### Task
Below are some records. Return exactly their lines from the one containing "Instruction: Expand the 呼吸病学 category" through the one containing "This screenshot has height=966, width=460.", and drop the pictures.

### Data supplied

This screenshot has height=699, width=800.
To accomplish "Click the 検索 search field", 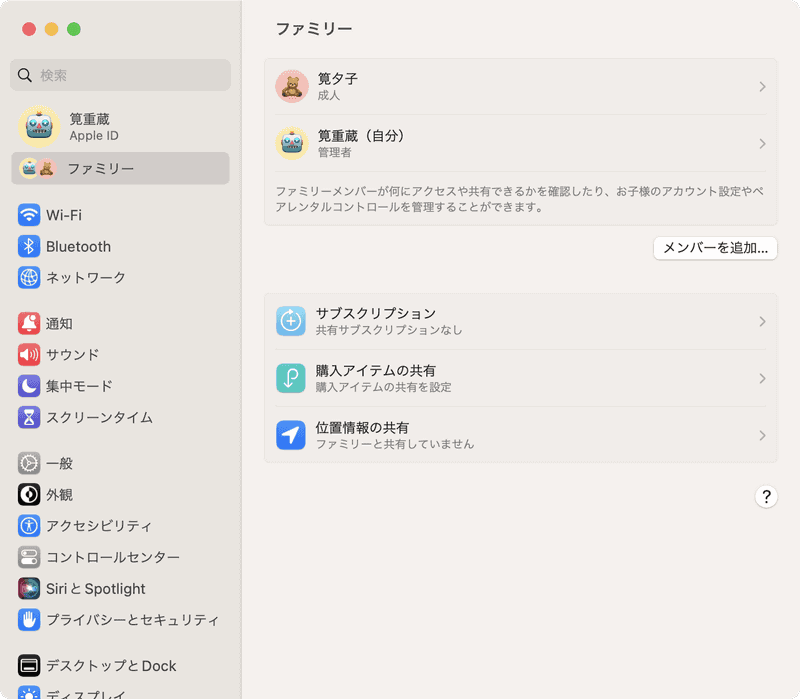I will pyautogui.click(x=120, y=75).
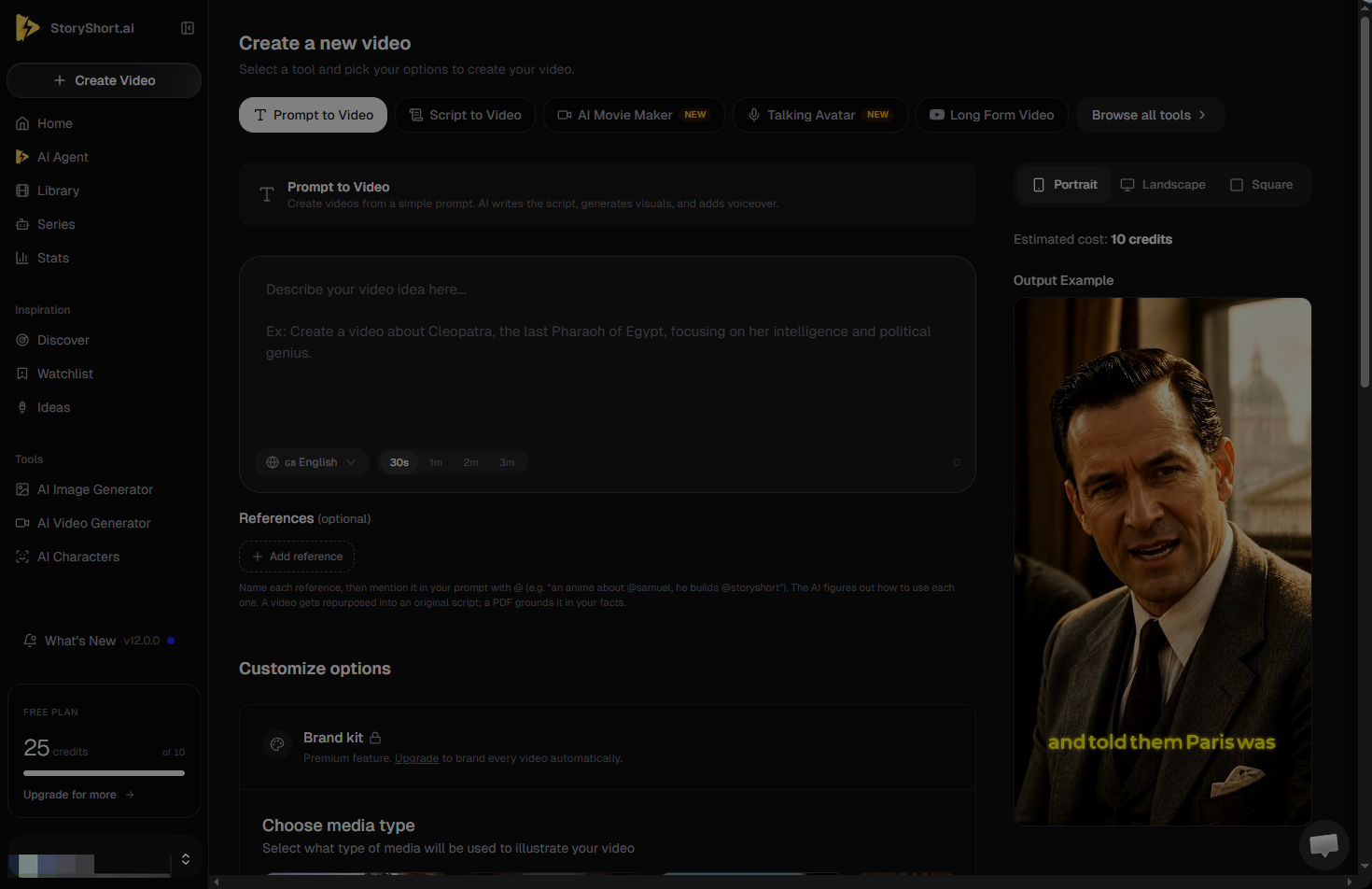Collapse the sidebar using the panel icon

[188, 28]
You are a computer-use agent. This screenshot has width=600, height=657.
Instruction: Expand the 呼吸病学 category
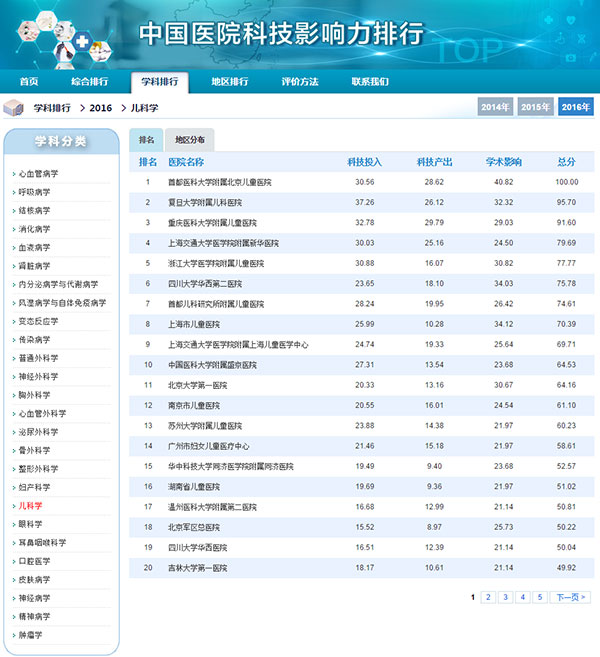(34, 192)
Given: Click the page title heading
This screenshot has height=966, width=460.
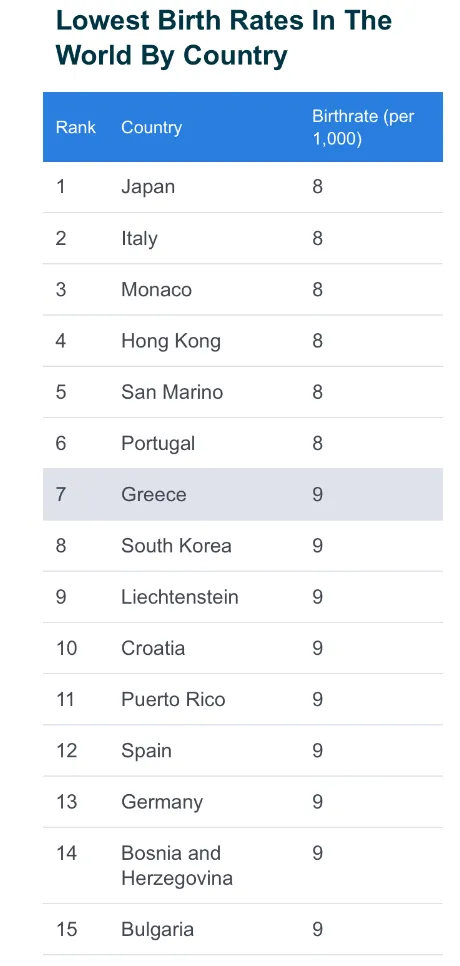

==

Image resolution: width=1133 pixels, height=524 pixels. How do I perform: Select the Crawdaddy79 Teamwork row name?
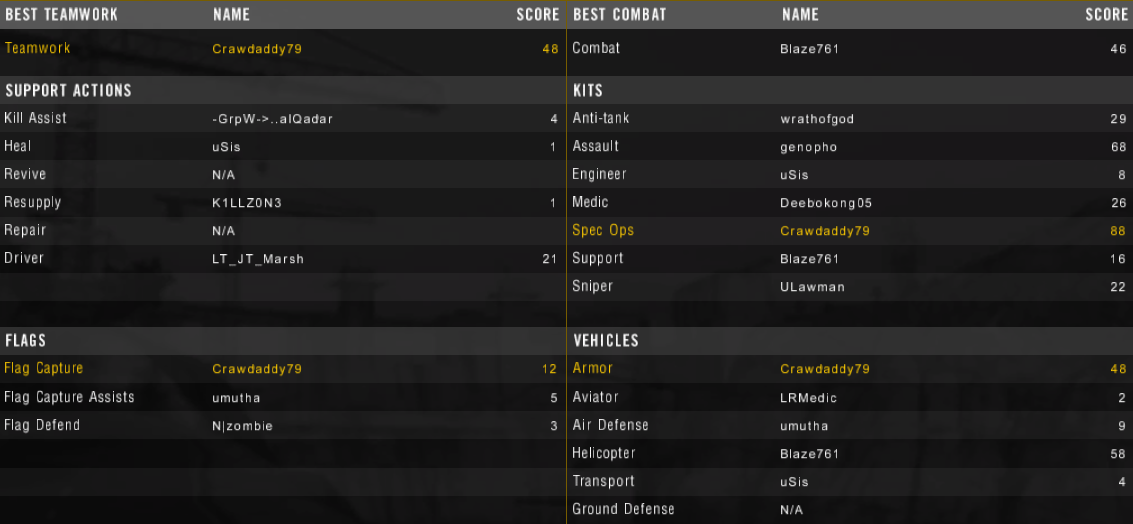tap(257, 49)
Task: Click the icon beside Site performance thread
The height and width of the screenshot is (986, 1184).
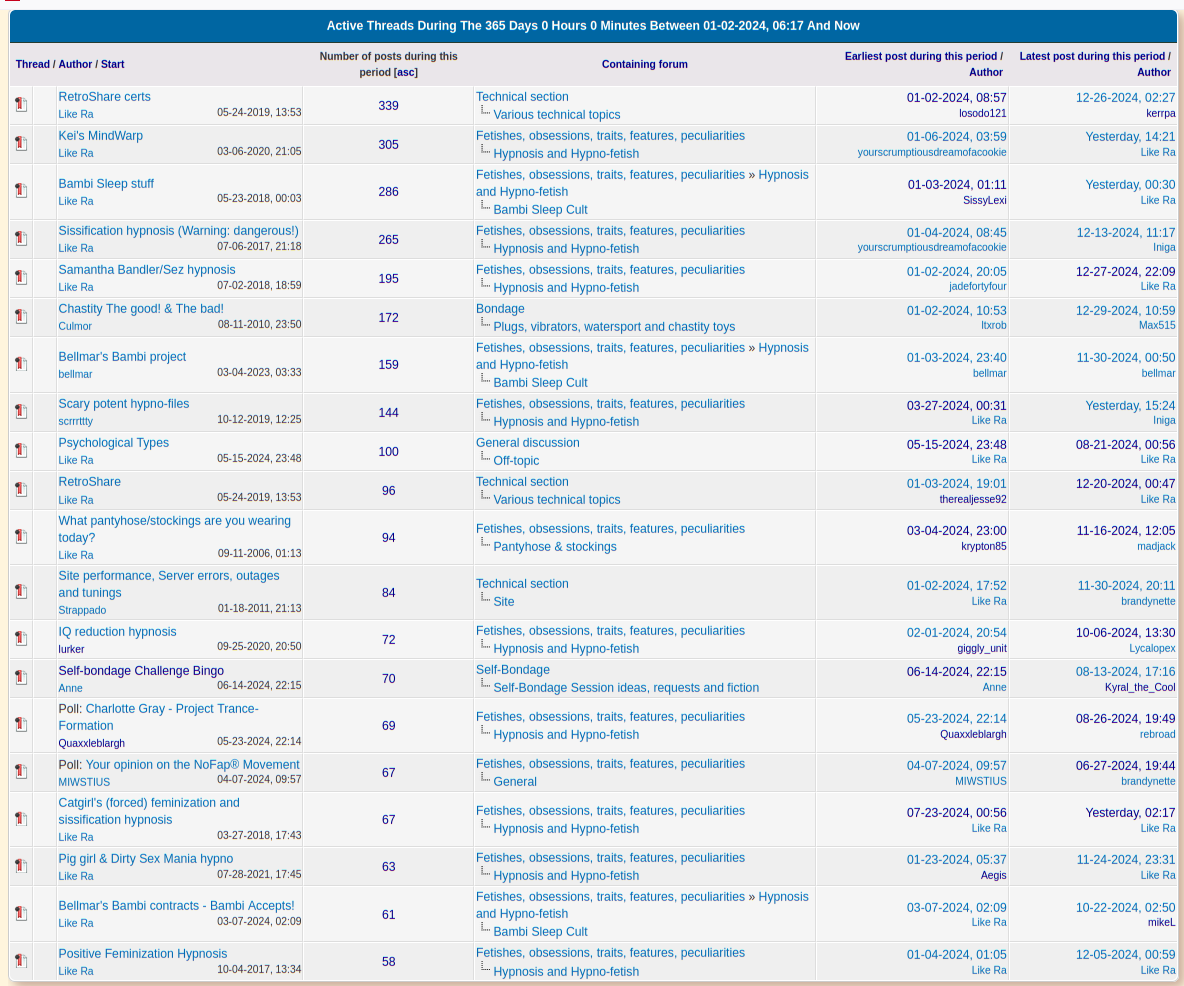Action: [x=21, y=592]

### Result for this exercise
Instruction: Expand the 呼吸病学 category
(34, 192)
Given: Click the page title heading
This screenshot has height=966, width=460.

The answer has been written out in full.